== To do ==
What you return should be the lines from the one with "Viewport: 800px width, 450px" through the one with "The width and" in the data below, reproduced exactly with both ends, and no pictures at all.

Dataset items:
·····
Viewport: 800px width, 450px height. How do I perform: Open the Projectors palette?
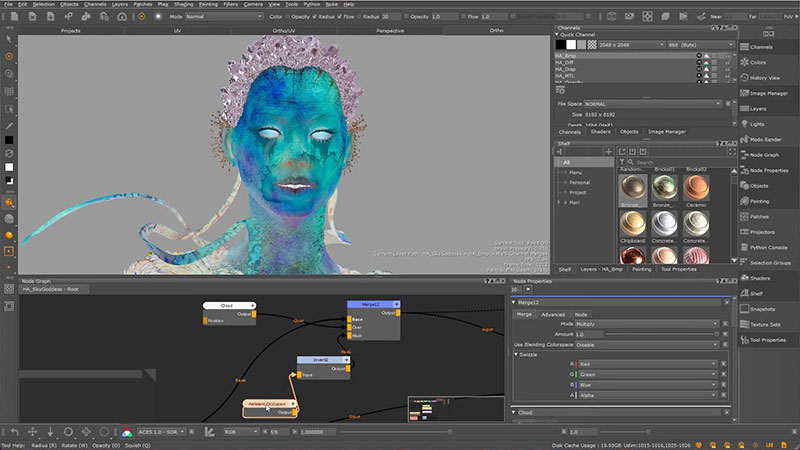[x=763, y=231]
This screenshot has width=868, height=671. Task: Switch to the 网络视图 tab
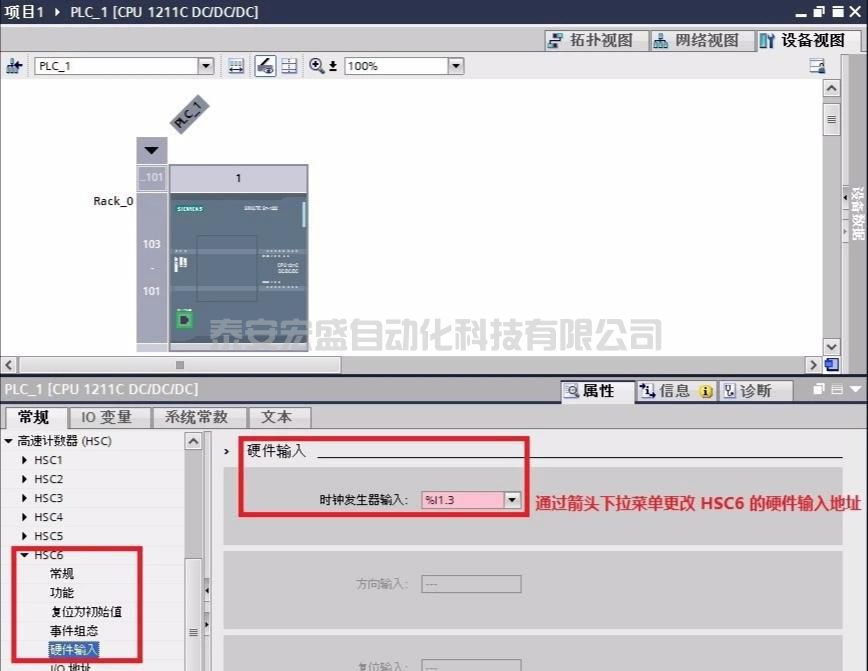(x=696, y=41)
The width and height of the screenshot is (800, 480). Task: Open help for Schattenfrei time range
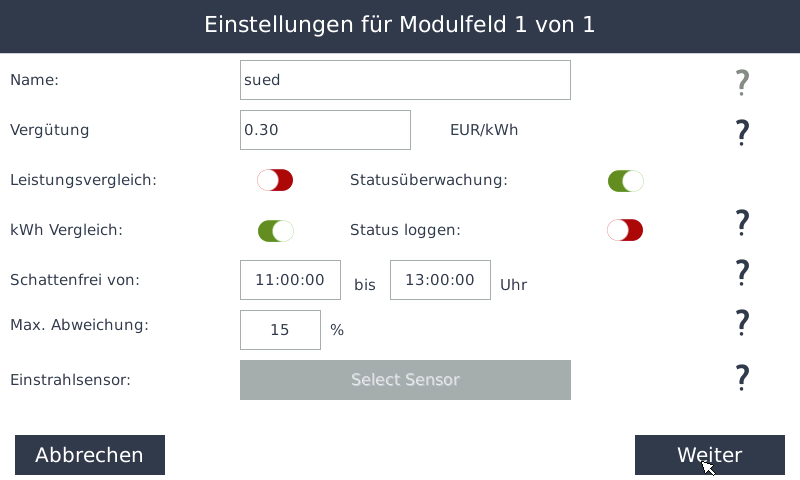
·····
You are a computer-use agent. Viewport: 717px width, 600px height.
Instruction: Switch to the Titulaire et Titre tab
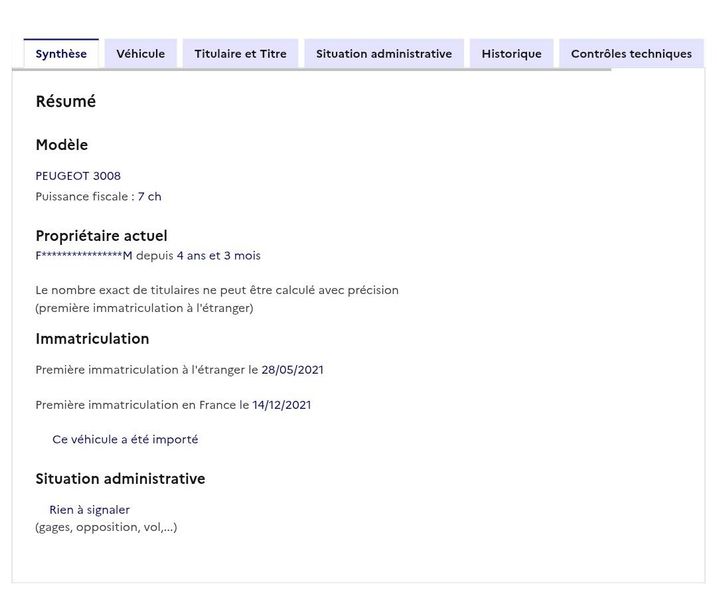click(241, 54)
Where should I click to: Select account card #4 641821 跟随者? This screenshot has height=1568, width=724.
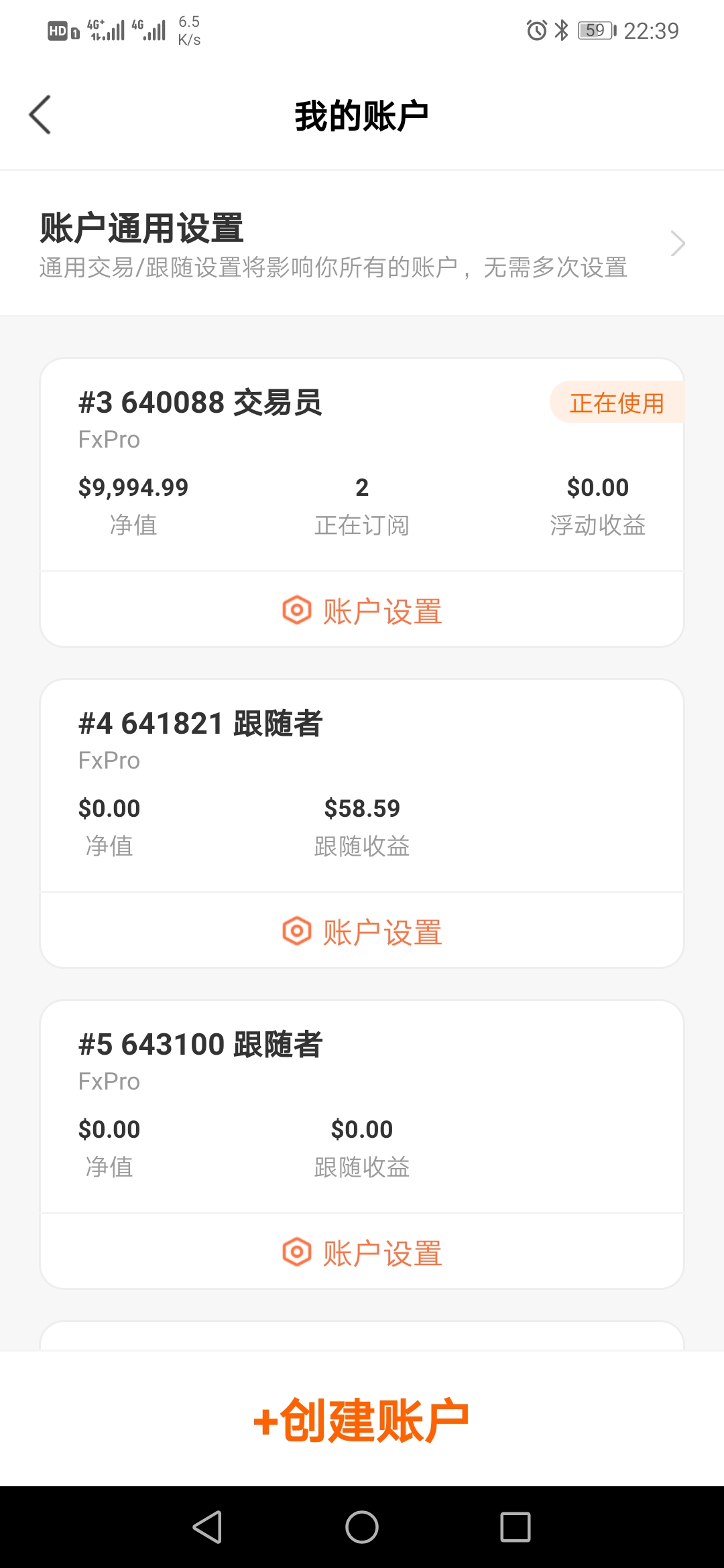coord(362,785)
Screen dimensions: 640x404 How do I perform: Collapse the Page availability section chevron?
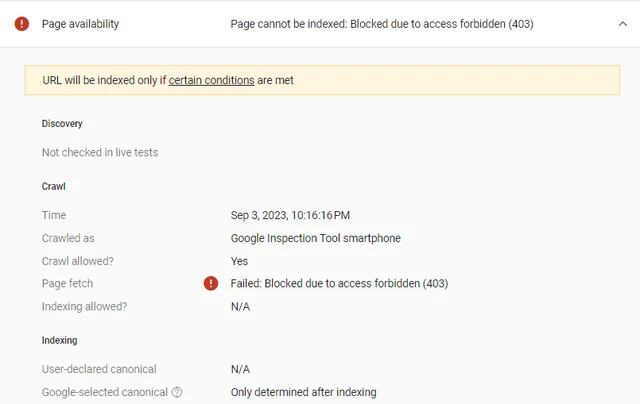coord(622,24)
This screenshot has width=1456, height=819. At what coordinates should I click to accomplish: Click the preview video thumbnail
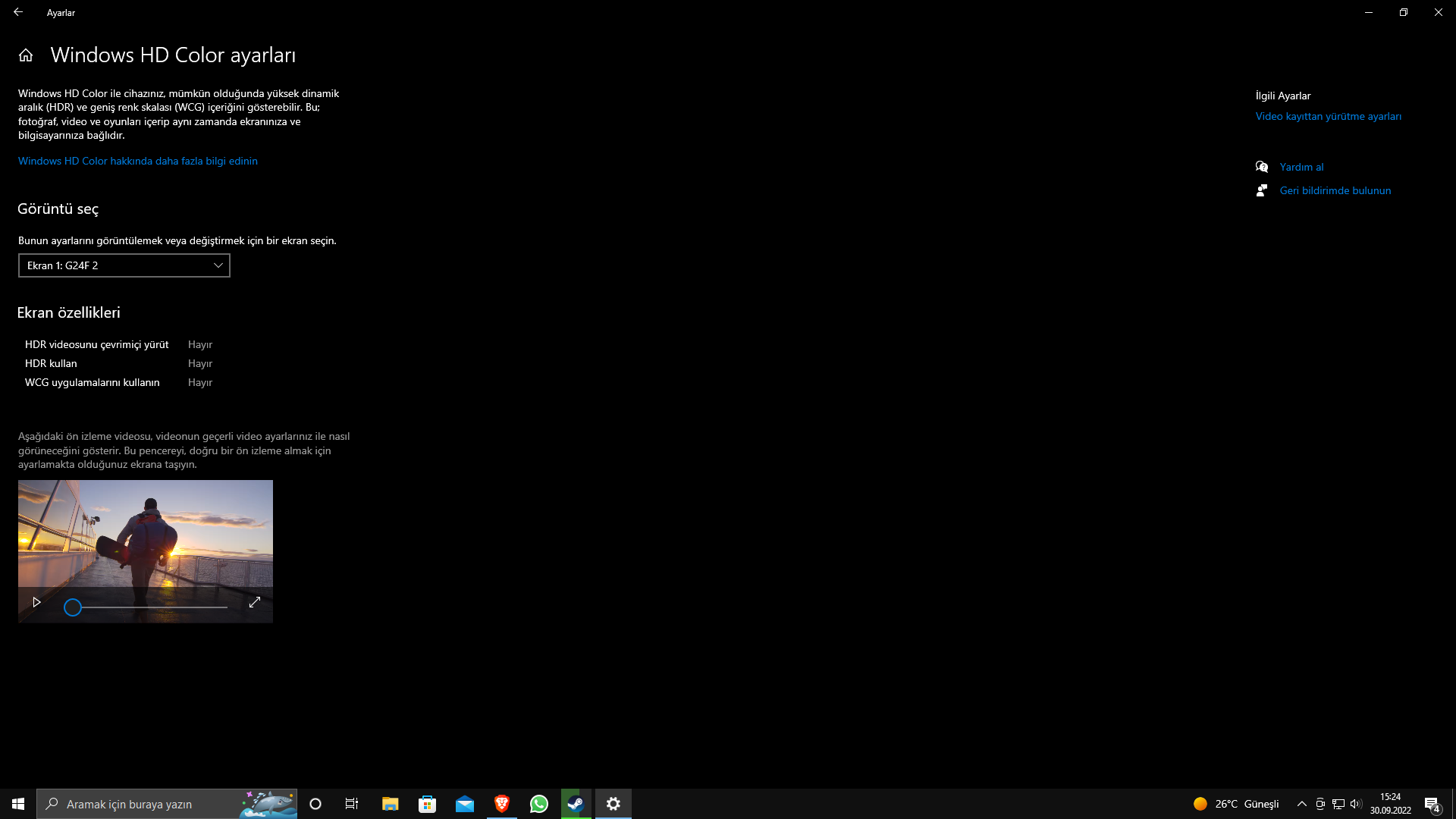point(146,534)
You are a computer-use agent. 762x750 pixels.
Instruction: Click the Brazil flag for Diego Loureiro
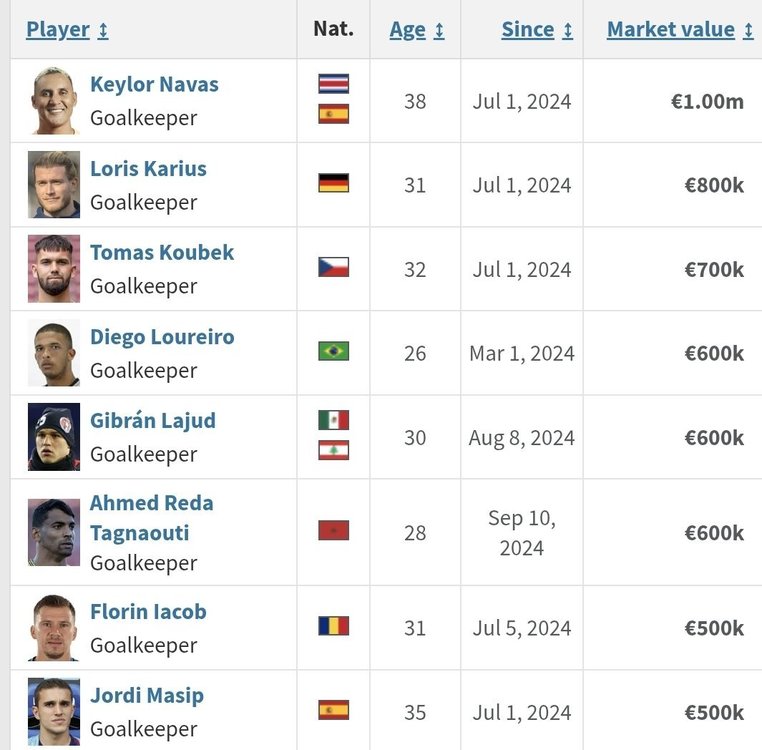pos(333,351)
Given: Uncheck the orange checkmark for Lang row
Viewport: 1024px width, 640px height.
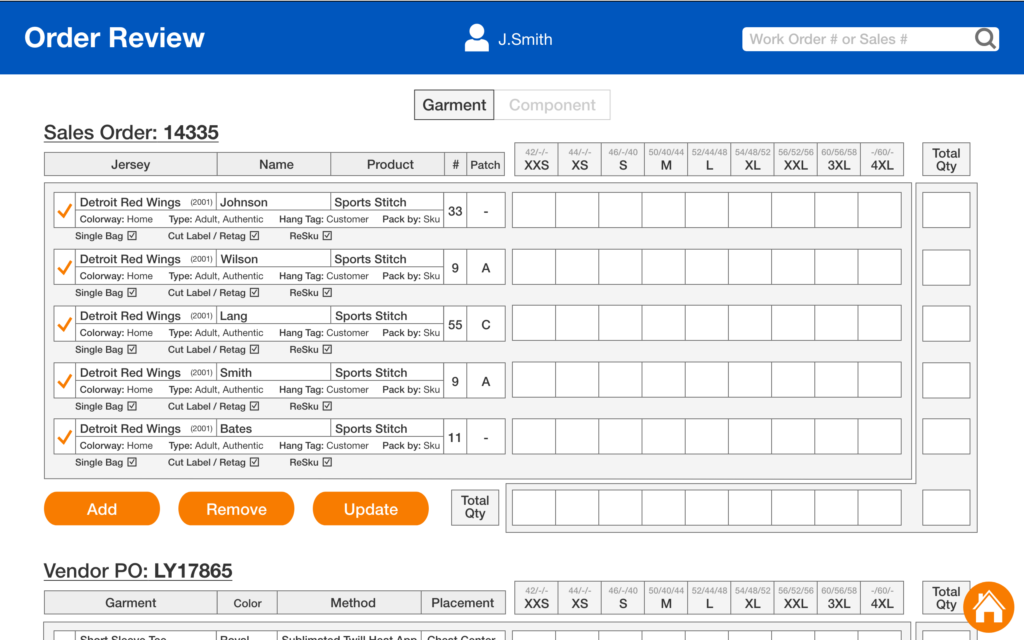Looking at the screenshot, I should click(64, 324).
·····
== Response for this exercise ==
Viewport: 800px width, 450px height. How do I perform: Open the Projectors palette?
[x=763, y=231]
This screenshot has width=868, height=671. Task: Switch to the 网络视图 tab
(x=696, y=41)
The width and height of the screenshot is (800, 480). Task: Open help for Schattenfrei time range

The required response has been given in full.